- Directed by: Lewis Milestone
- Screenplay by: Wallace Smith Arnold Belgard
- Based on: The Captain Hates the Sea 1933 novel by Wallace Smith
- Produced by: Lewis Milestone
- Starring: Victor McLaglen Wynne Gibson Alison Skipworth John Gilbert Helen Vinson
- Cinematography: Joseph H. August
- Edited by: Gene Milford
- Distributed by: Columbia Pictures
- Release date: November 2, 1934;
- Running time: 92 minutes 85 minutes (Sony Pictures Television Print)
- Country: United States
- Language: English

= The Captain Hates the Sea =

1934 film by Lewis Milestone

The Captain Hates the Sea is a 1934 comedy film directed by Lewis Milestone and released by Columbia Pictures. The film, which involves a Grand Hotel-style series of intertwining stories involving the passengers on a cruise ship, was the last feature film of silent film icon John Gilbert and the first Columbia feature to include The Three Stooges (Curly Howard, Moe Howard and Larry Fine) in the cast as the ship's orchestra. The film also stars Victor McLaglen, Arthur Treacher, Akim Tamiroff, Leon Errol and Walter Connolly.

==Plot==
Alcoholic newspaperman Steve Bramley boards the ship San Capador for a restful cruise, hoping to quit drinking and begin writing a book. Also on board are Steve's friend Schulte, a private detective hoping to nab criminal Danny Checkett with a fortune in stolen bonds. Steve begins drinking, all the while observing the various stories of other passengers on board, several of whom turn out not to be who they seem to be.

==Cast==

- Victor McLaglen as Junius P. Schulte
- Wynne Gibson as Mrs. Jeddock
- Alison Skipworth as Mrs. Yolanda Magruder
- John Gilbert as Steve Bramley
- Helen Vinson as Janet Grayson
- Fred Keating as Danny Checkett
- Leon Errol as Layton
- Walter Connolly as Captain Helquist
- Tala Birell as Gerta Klangi
- Walter Catlett as Joe Silvers
- John Wray as Mr. Jeddock
- Claude Gillingwater as Judge Griswold
- Emily Fitzroy as Mrs. Victoria Griswold
- Donald Meek as Josephus Bushmills
- Luis Alberni as Juan Gilboa
- Akim Tamiroff as General Salazaro
- Arthur Treacher as Major Warringforth
- Inez Courtney as Flo
- G. Pat Collins as Donlin
- The Three Stooges as Orchestra Musicians

==Production==
During production, the film went over budget due in large part to the alcohol-fueled partying by Gilbert, McLaglen, Errol, Catlett and Connolly.
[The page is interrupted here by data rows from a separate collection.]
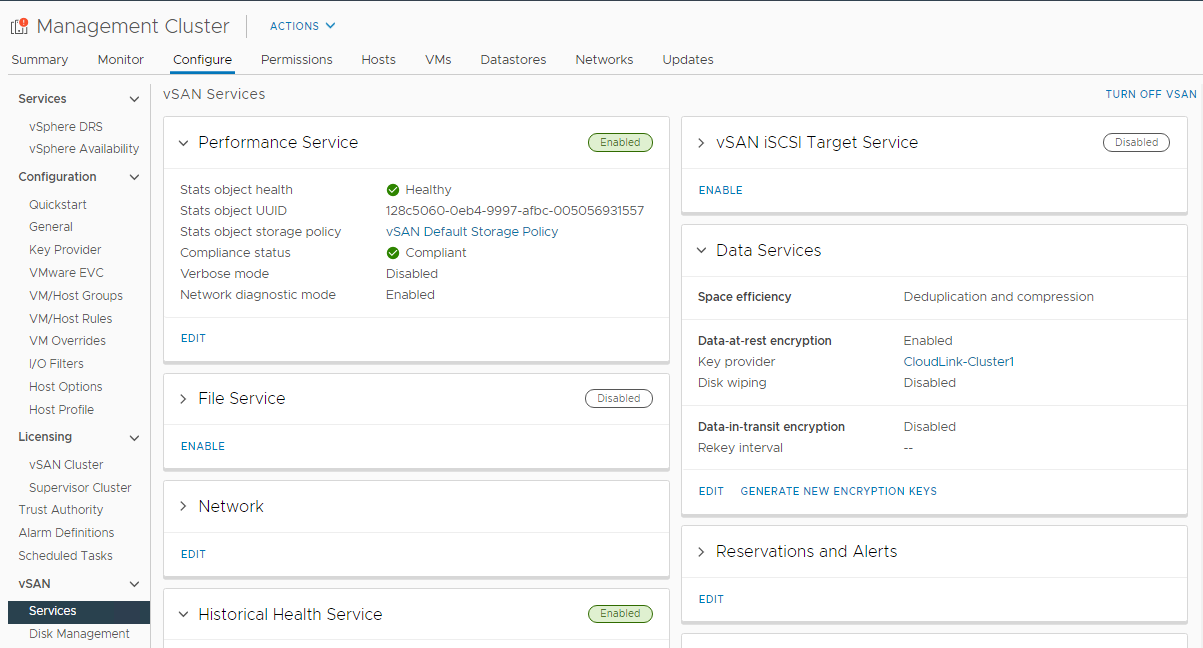Expand the vSAN iSCSI Target Service card
The width and height of the screenshot is (1203, 648).
[700, 142]

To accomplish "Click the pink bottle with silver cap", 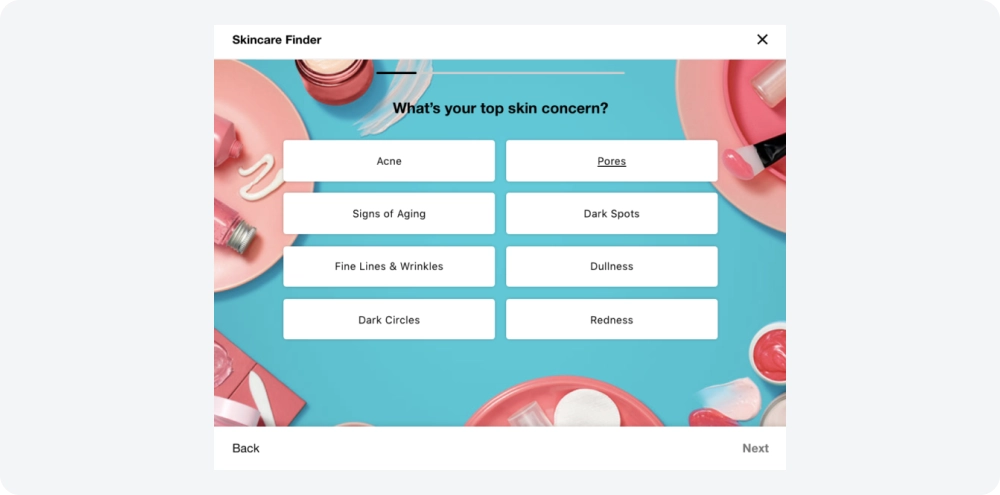I will (x=233, y=226).
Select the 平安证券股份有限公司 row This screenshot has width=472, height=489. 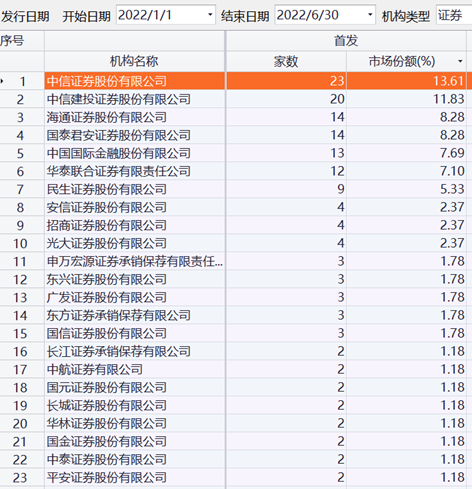pos(236,477)
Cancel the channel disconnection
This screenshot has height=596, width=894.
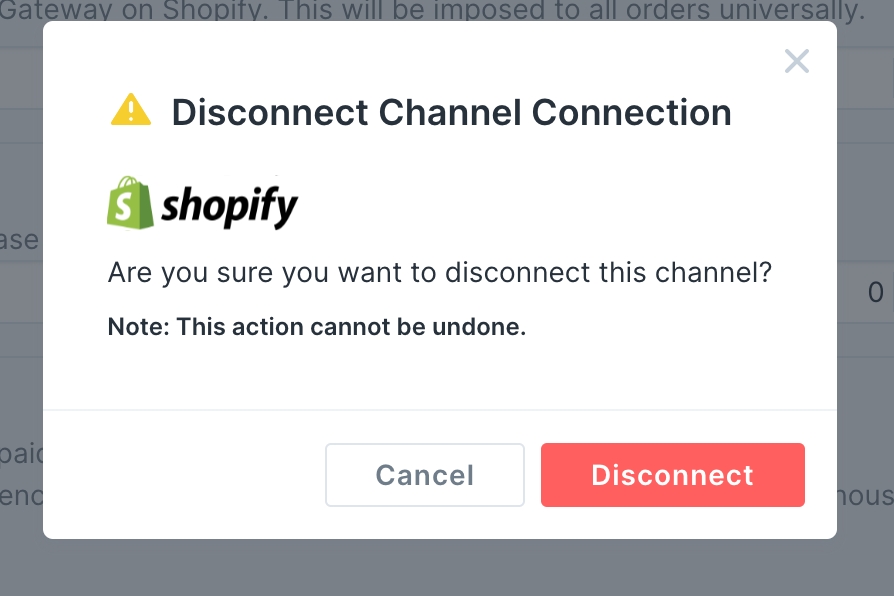[x=424, y=475]
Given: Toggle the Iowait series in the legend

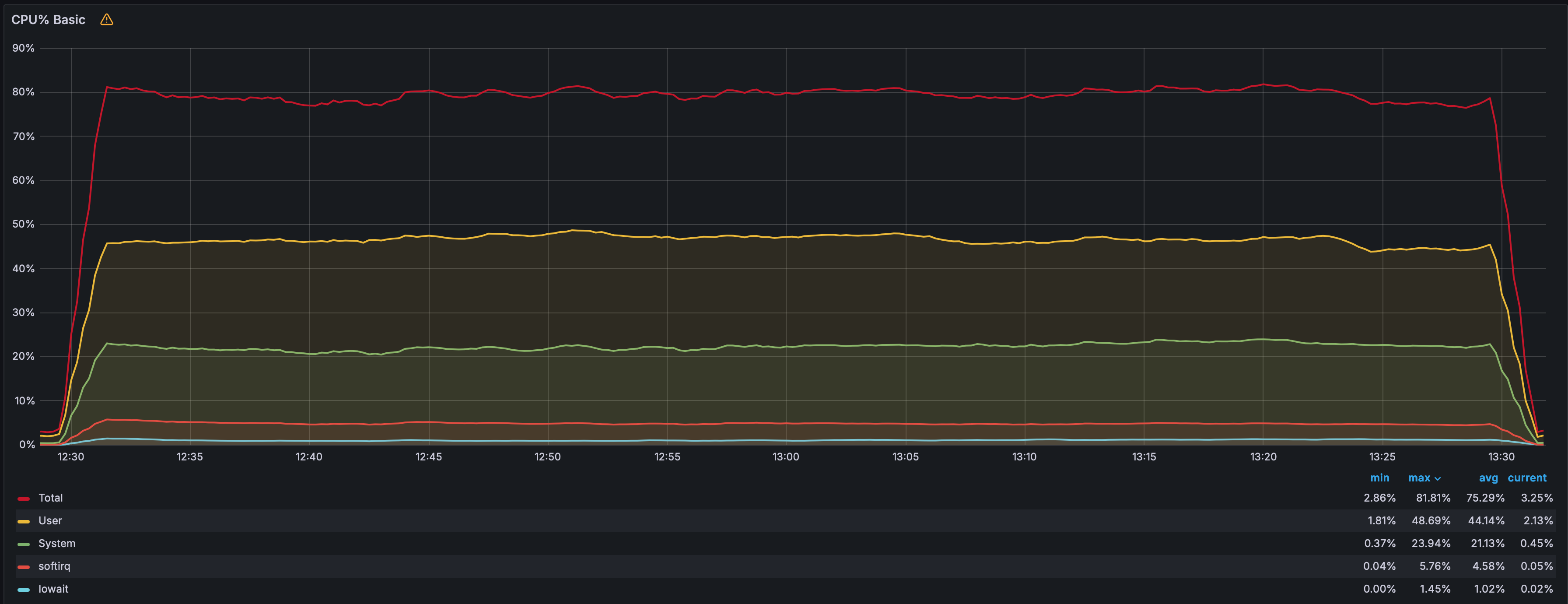Looking at the screenshot, I should pos(53,589).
Harry Cohn, the head of Columbia, became alarmed and sent a cable to Lewis Milestone that read: "Hurry up! The cost is staggering!" Milestone, in turn, sent a cable to Cohn that read: "So is the cast!"

The exterior footage of the San Capeador (filmed at San Pedro Harbor) would be recycled in the Three Stooges' short Dunked in the Deep.

A DVD of The Captain Hates the Sea was released on August 2, 2011, by Sony.